Tag Archives: cementerio colón

Havana for Careful Readers

Surrounded by punchy bright flowers, relaxing, windows thrown wide. The breeze and verdant hour and laughter of passersby intoxicate. Inventing parties, creating drama, swapping art and clothes and women, maintaining levity despite – and because of – life’s hardships: this is Havana. The unhinged enthusiasm dominoes, flirting, a robust buffet, and pelota (especially if it’s Industriales vs Matanzas like tonight) can occasion: this too, is Havana.

Barking dogs, erecting walls, crumbling sidewalks and streets, buildings, families and lives. Coin flipped: tinted cars, exclusive bars, fridge full and belly contento. Friends forever leaving, returning as visitors of a sort to eat congris, drink lager, dar cuero. Dancing. Laughing. Taking your vieja to the polyclinic and chama to Jalisco Park. Loading up carts to overflowing at El Palco or 70 y Tercera, getting right with the padrino, paying respects at Cementerio Colón. Public peeing and masturbation, gay play along the dark bastions of the Castillo de Principe, working girls working the boulevards of Miramar and the back alleys of Cayo Hueso. Going for the daily bread.

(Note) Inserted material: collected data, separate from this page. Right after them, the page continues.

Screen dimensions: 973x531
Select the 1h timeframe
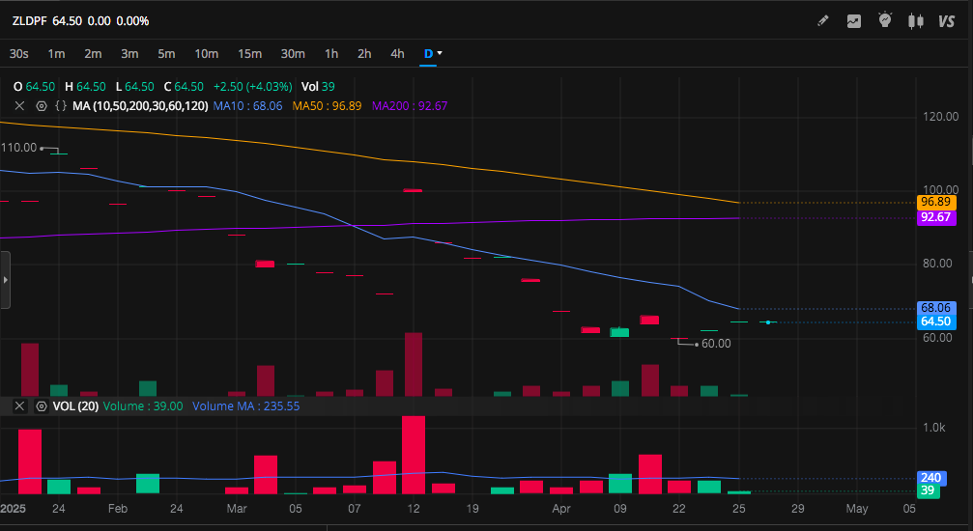coord(331,53)
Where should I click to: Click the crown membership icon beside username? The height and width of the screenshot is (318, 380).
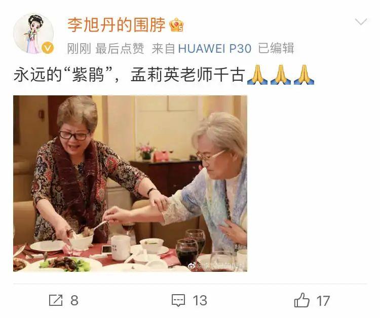pos(176,25)
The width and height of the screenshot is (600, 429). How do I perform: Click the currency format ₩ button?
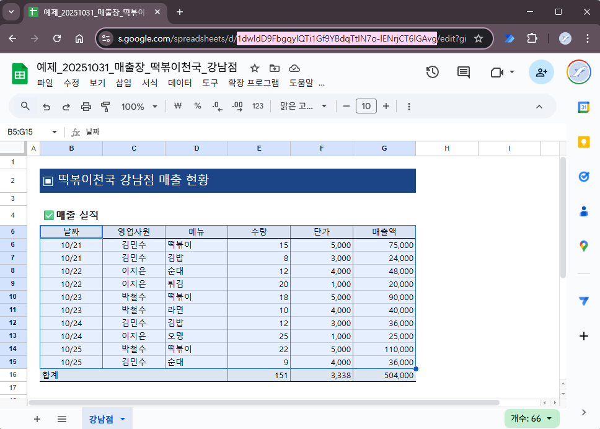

Genius composers, a farce of artists (but reams of the real deal, too), honest, sensitive young men breaking the mold and stereotype, moms working themselves ragged cleaning, cooking, shopping, caretaking and running ministries. Dads pregnant with beer bellies out on the town, suelto sin vacunar. Know-it-all and equally annoying clueless tourists who don’t study up enough beforehand resolve life for some, earning gratitude, fomenting envidia.

All of this is Havana. Come see for yourself.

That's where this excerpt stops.